The temperature in the room spikes noticeably. Keith _is_ going into heat. It's starting to smell faintly like - raspberry lotion? Kolivan's not sure, but it hints of the ointment his great-Galra-grandmother used for rubbing under her feet after a long quintant of planet hopping.

And Kolivan has just had about all that he can take from this meeting. There is one last thing: the Pregnant Omega Initiave - or, as its critics like to call it, "The Keep 'Em Barefoot And Pregnant Project." In short, it prohibits Omegas from participating in missions after conception. It's currently under review by the Blade Commission and unlikely to be renewed for another term now that the Commission is 60-40 Omega majority. But, until then, it will remain in effect for at least another three deca-phoebs. By the looks of these two idiots in love, multi-Galra-Earthling children might be in their near future, and Keith will want to know about the - restrictions.

"By the way," Kolivan says nonchalantly, like: no biggie what I'm about to tell you. "You may want to consider having children later, after - "

"What are you saying?" Keith interrupts, arms folding tightly over his chest. "I can't have a career _and_ raise children? Is that where you're going with this?" He is always so much more perceptive than he lets on.
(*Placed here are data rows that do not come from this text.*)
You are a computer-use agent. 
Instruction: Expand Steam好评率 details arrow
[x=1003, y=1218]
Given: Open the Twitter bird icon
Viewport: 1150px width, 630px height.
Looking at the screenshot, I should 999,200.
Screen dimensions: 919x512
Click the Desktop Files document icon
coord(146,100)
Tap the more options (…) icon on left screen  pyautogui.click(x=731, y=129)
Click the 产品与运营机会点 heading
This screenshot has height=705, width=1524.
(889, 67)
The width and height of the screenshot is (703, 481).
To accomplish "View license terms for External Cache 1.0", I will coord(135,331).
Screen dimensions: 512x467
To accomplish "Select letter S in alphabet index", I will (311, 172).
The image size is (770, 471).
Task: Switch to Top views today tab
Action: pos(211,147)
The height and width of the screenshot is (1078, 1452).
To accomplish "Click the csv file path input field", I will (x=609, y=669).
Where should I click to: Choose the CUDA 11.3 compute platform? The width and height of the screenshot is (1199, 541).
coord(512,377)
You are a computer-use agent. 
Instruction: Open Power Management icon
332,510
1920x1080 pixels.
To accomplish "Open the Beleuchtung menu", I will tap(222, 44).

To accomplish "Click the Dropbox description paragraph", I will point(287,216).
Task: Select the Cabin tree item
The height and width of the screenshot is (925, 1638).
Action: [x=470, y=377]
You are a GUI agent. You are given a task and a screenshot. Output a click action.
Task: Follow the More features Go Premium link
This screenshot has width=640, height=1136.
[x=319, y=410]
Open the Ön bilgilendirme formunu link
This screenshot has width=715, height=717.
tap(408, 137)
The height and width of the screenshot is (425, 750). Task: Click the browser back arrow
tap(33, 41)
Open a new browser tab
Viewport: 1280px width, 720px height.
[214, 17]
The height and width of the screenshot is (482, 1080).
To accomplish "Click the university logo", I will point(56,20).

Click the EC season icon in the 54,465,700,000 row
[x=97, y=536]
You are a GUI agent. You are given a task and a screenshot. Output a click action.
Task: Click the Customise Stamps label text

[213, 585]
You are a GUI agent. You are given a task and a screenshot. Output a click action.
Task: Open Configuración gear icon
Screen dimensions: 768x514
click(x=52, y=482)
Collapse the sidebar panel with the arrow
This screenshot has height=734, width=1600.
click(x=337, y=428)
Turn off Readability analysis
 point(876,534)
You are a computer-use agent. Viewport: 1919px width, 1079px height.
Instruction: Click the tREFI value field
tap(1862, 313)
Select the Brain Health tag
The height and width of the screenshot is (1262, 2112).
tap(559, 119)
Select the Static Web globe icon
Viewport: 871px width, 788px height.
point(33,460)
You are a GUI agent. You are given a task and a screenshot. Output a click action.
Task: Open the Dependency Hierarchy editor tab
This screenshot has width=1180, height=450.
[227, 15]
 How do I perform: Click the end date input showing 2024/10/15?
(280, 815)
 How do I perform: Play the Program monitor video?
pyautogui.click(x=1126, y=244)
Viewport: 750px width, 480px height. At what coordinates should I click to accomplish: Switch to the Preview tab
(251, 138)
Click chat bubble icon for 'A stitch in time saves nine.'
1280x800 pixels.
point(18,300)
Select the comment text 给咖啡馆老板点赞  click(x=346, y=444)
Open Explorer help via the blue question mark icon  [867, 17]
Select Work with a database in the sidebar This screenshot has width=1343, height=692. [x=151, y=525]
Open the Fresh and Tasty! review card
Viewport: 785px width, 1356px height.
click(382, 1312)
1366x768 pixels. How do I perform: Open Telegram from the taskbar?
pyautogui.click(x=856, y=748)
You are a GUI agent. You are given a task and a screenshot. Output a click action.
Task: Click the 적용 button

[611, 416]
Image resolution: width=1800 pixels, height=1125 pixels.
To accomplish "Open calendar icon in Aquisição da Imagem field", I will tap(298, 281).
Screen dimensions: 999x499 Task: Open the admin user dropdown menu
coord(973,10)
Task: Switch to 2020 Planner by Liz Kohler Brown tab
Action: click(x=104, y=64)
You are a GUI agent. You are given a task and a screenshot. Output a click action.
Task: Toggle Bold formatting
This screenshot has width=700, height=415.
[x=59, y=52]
"Uhh ... " Kolivan jumps to his feet. He swirls his arms in the air in what he's hoping is a convincing pantomime of an alarm blaring loudly and urgently. (Though sadly, truthfully, it's closer to the awkward dance Kolivan reduces to after too much Nunvill at a wedding - yes, he's that crazy uncle.) "Do you hear that? Well, I do. The universe must be under attack. Again. To the lions! Voltron, Voltron, go!"

And with that, Kolivan makes his exit. He hates Mondays.

 

**Author's Note:**

> I'm so sorry for spamming the Voltron feed, but these dudes are chatty! Hope you continue to enjoy the fun (and funny)!


End file.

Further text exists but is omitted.